En ese crimen, el cinismo de las autoridades oficiales alcanzó cotas insólitas. Quienes tenían la obligación de informar de su situación, le mintieron de forma descarada a la señora Carmen Teresa. Durante muchos meses ella deambuló por cárceles y hospitales buscando a su hijo. Fue a los tribunales y al Ministerio para el Servicio Penitenciario. Les pidió al Fiscal General y al Defensor del Pueblo que le notificaran dónde se encontraba Víctor. En ninguna instancia oficial se le dijo qué había ocurrido, pero todos lo sabían o, al menos, poseían los instrumentos para averiguarlo. Lo último que hizo un juez que supuestamente debía ocuparse de su causa fue negarle la aplicación de la eliminada Ley de Amnistía.  Hubo sadismo e impudicia.

Con Quero Navas se hicieron patentes la destrucción del Estado de Derecho y el Estado Constitucional, la indefensión del ciudadano frente a la maquinaria represiva oficial, la inexistencia del derecho a la defensa y la presunción de inocencia, la desaparición del Habeas Corpus, la impunidad y complicidad de las autoridades del Estado, desde los rangos más altos hacia abajo.

Quero Navas es uno de los nombres de esa larga, casi interminable, lista de personas que han sido víctimas de la brutalidad del régimen. Se suma al martirio de Fernando Albán, del capitán Rafael Acosta Arévalo y de los otros 25 presos políticos que han fallecido mientras estaban en los calabozos del régimen. Agrego a los policías metropolitanos, quienes, a pesar de no haber fallecido, han pasado sus mejores años detrás de unas rejas.
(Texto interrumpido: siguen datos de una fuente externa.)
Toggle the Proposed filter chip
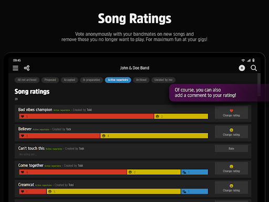 pyautogui.click(x=50, y=80)
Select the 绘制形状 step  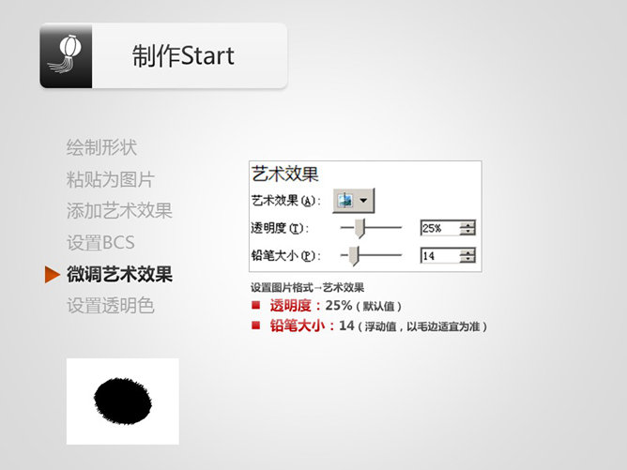[x=101, y=147]
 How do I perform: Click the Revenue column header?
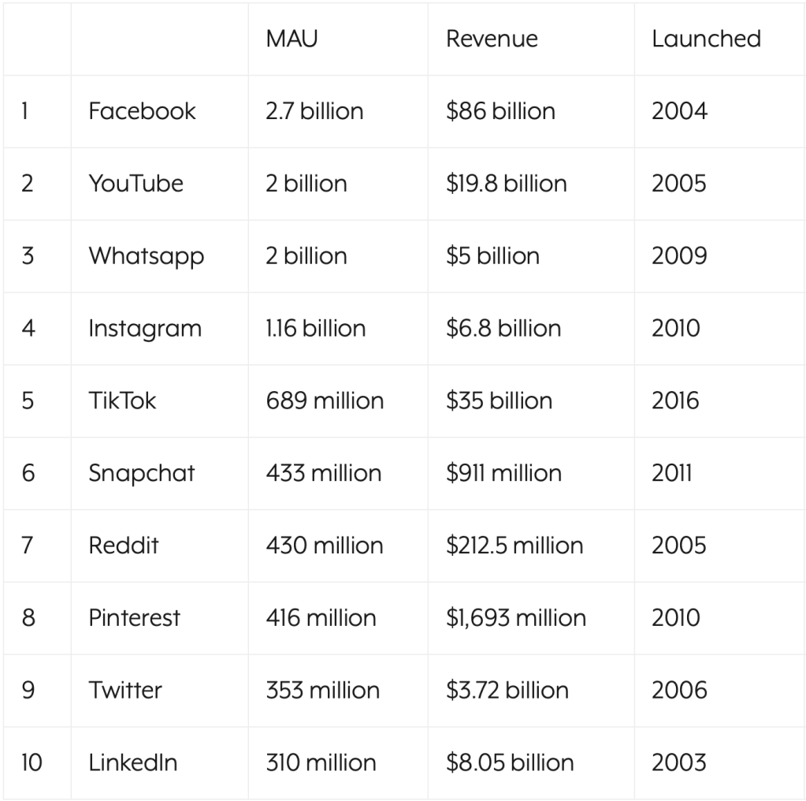[492, 39]
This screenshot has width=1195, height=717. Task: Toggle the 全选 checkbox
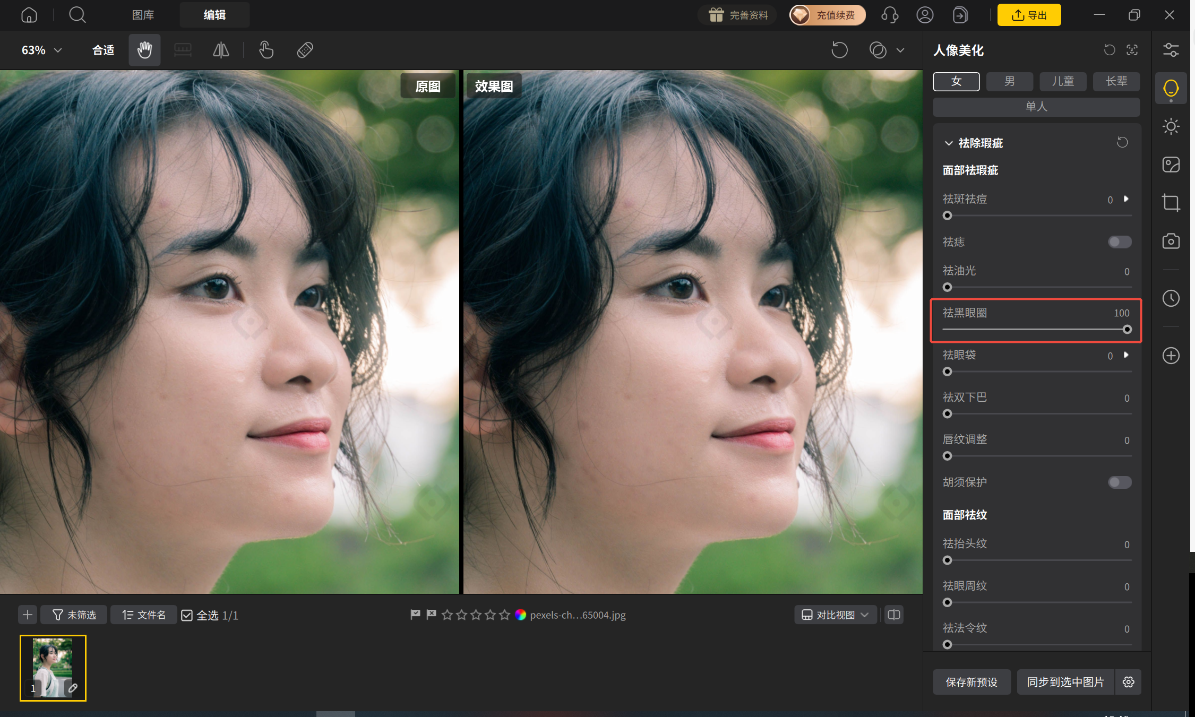coord(187,615)
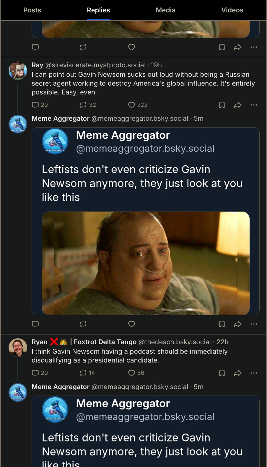Viewport: 267px width, 467px height.
Task: Repost Ray's post with 32 reposts
Action: tap(83, 105)
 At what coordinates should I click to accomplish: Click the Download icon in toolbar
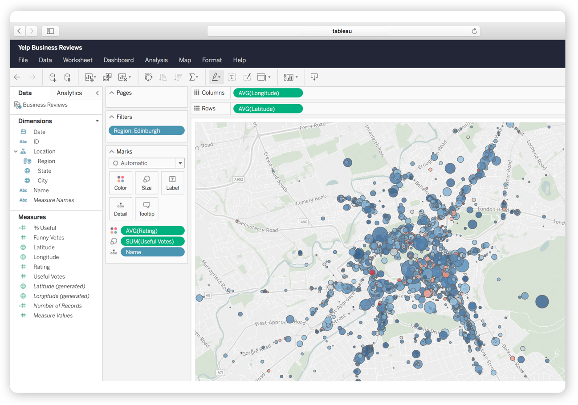(314, 77)
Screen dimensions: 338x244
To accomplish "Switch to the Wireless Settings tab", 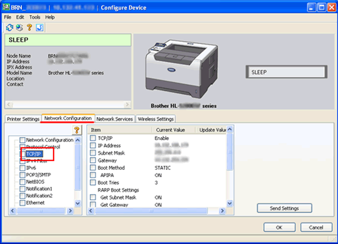I will tap(155, 119).
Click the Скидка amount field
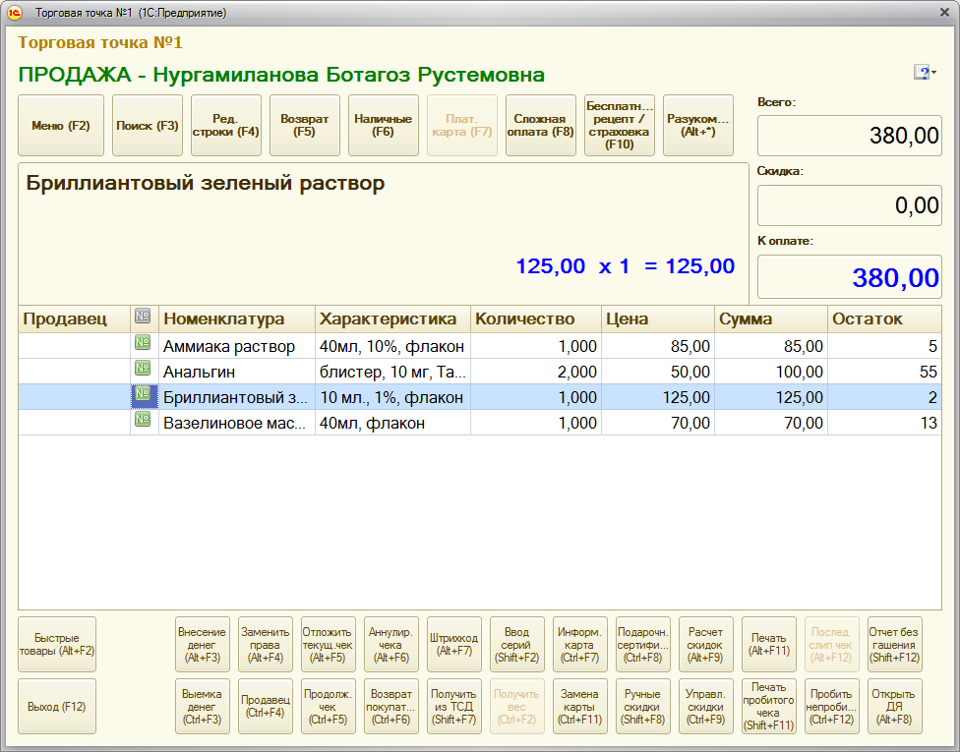Viewport: 960px width, 752px height. [x=848, y=205]
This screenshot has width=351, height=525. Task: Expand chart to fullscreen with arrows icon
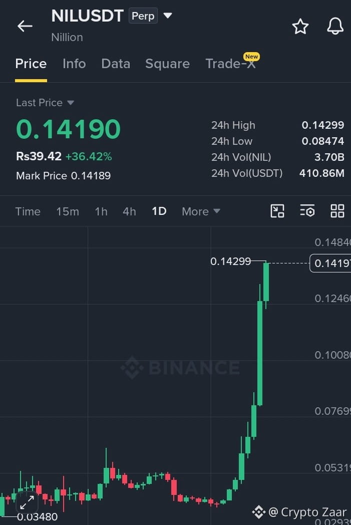(x=27, y=502)
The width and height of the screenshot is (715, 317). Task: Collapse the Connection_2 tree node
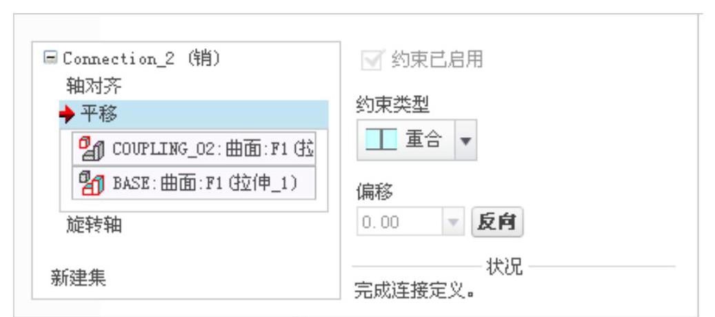[50, 58]
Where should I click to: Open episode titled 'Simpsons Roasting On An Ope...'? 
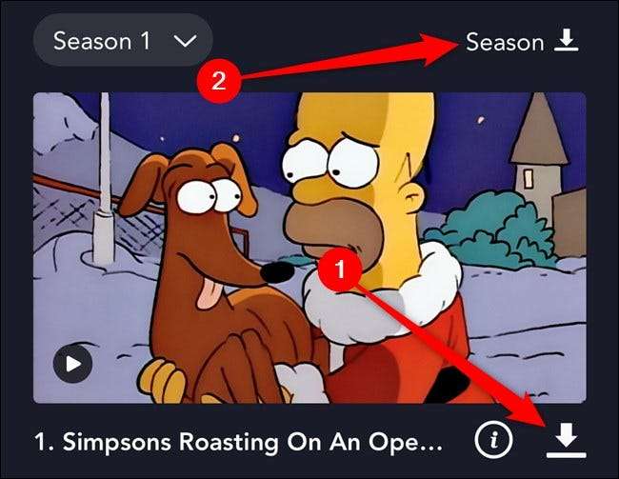pos(239,441)
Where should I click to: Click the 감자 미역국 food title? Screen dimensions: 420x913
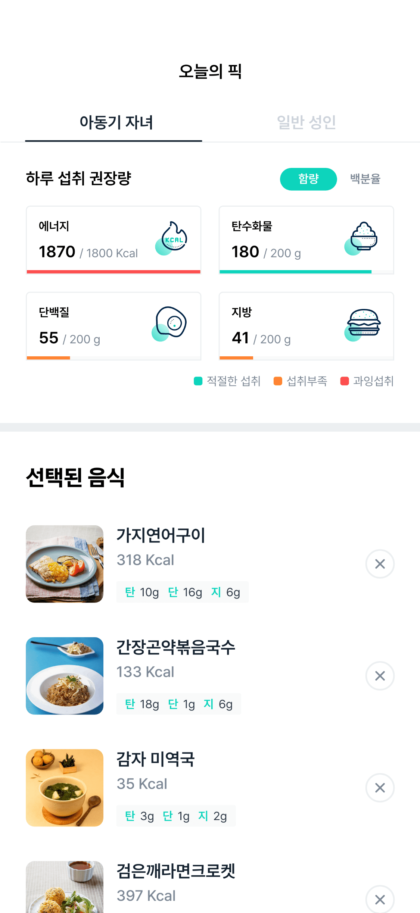click(156, 759)
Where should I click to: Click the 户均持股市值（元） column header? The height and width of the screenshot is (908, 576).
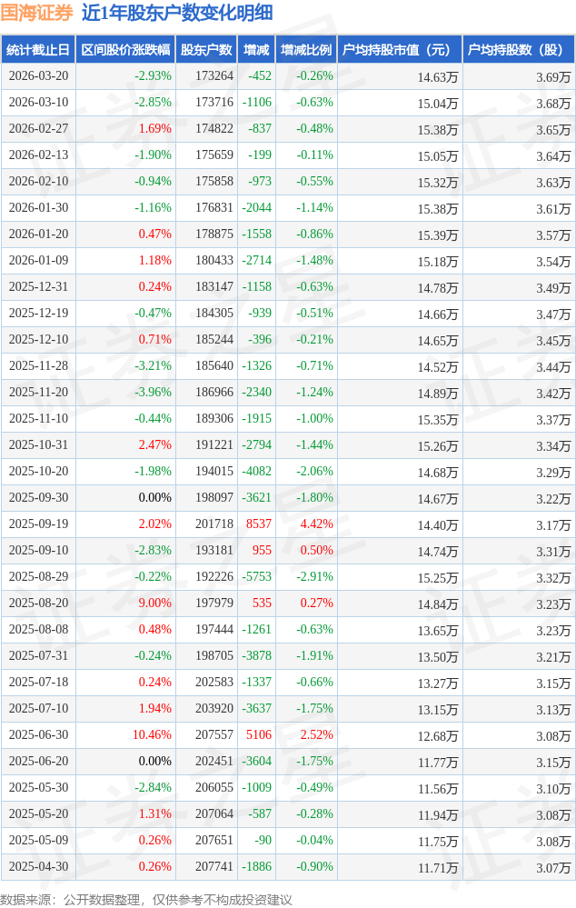399,50
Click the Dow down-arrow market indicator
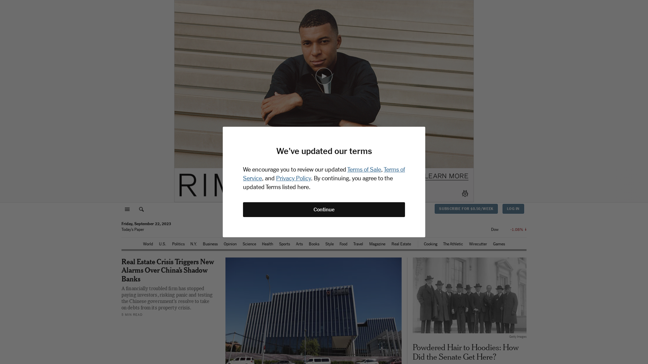This screenshot has width=648, height=364. 525,230
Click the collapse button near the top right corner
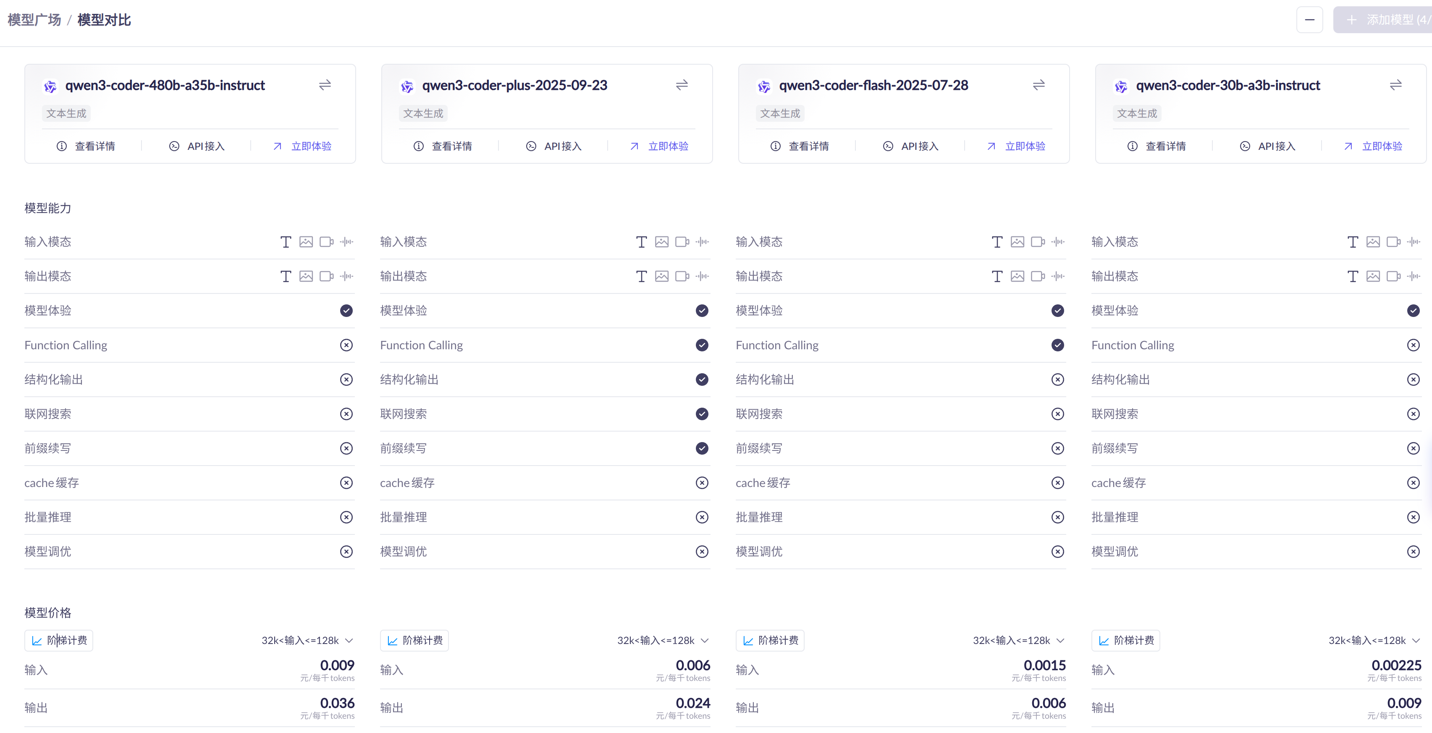The width and height of the screenshot is (1432, 733). pos(1310,19)
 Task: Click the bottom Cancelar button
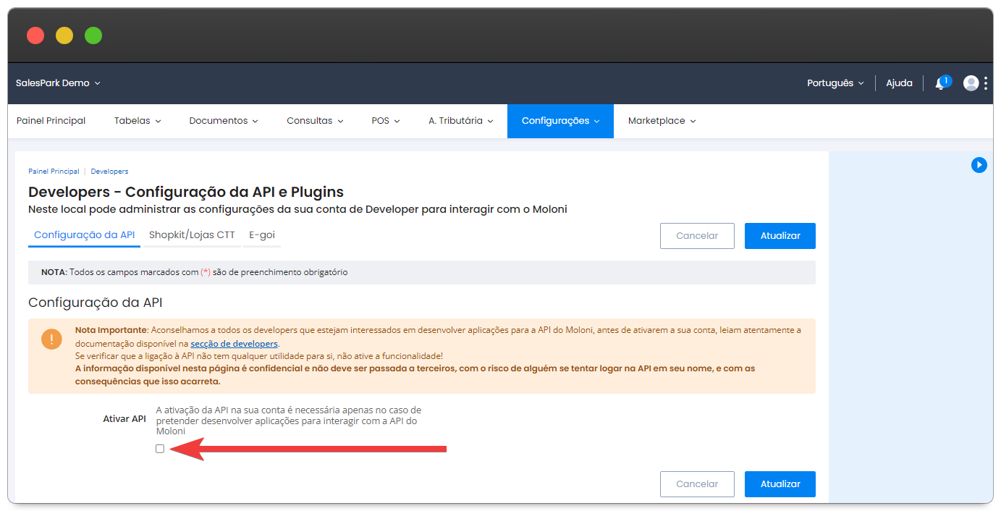tap(696, 484)
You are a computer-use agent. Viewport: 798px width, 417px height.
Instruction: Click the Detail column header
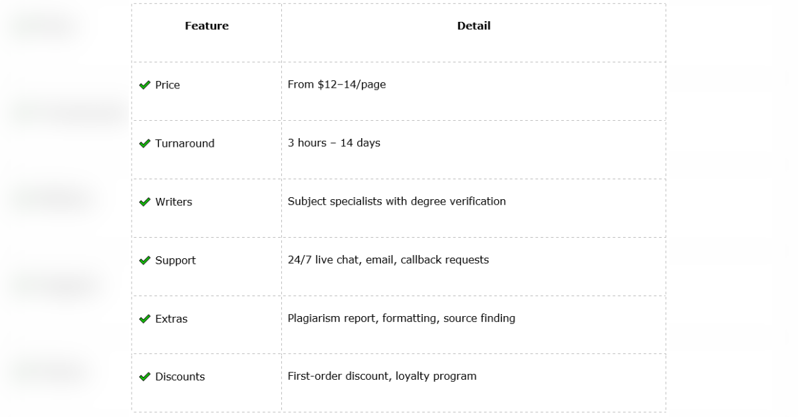[473, 26]
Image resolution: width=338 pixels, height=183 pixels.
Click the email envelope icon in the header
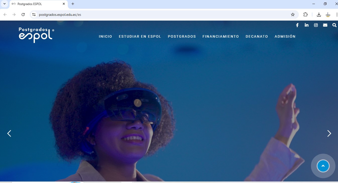[325, 25]
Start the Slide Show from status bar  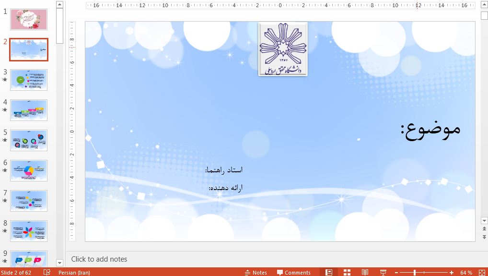(x=383, y=272)
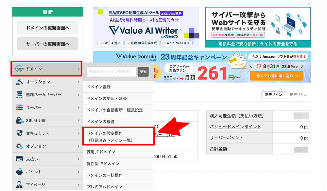Click the registered domain search field

click(x=111, y=72)
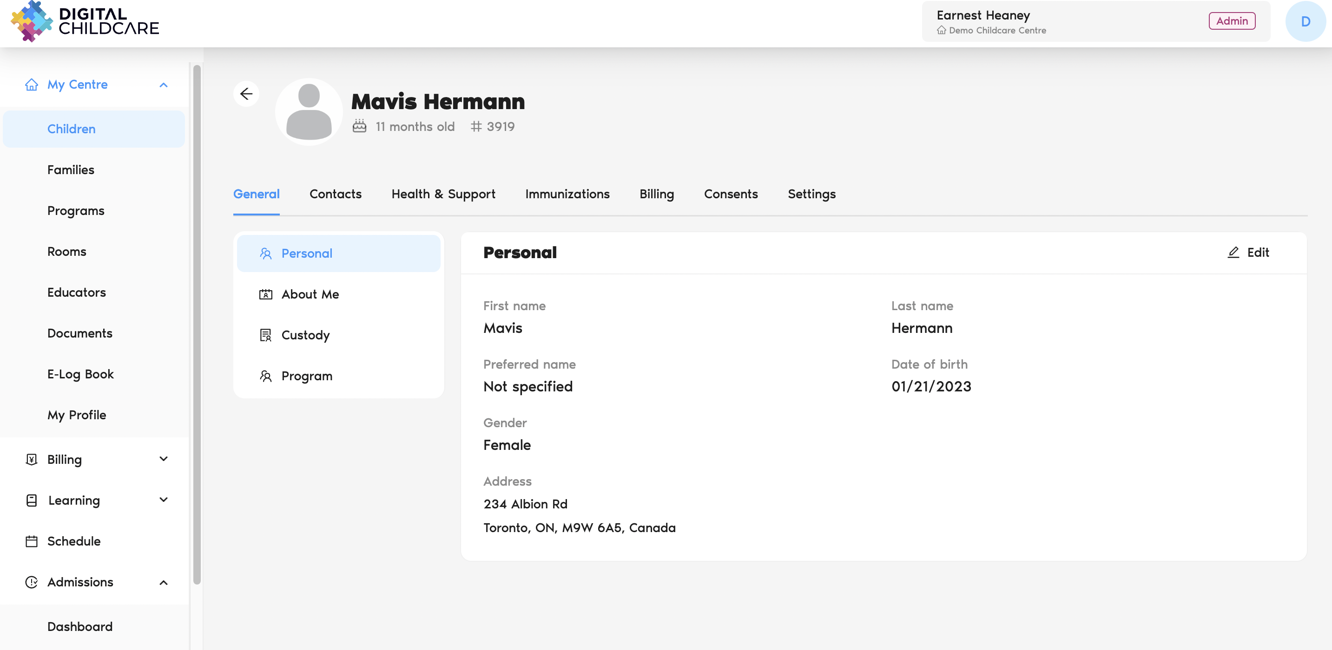This screenshot has height=650, width=1332.
Task: Click the Digital Childcare puzzle logo
Action: (32, 21)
Las pequeñas rendijas que se han abierto después de la captura de Maduro el 3 de enero hay que aprovecharlas para exigir que los responsables de ese horrendo  asesinato sean castigados, que cesen las desapariciones forzosas, que sean liberados todos los presos políticos que aún permaneces encarcelados y que se respeten plenamente los derechos humanos y el Estado de Derecho.

Donald Trump acaba de declarar que en Venezuela no habrá más presos políticos. Delcy Rodríguez debería tomar la iniciativa ya para que no aparezca como la amanuense del jefe imperial.

El Estado no puede seguir funcionando como un engranaje diseñado para aplastar al ciudadano.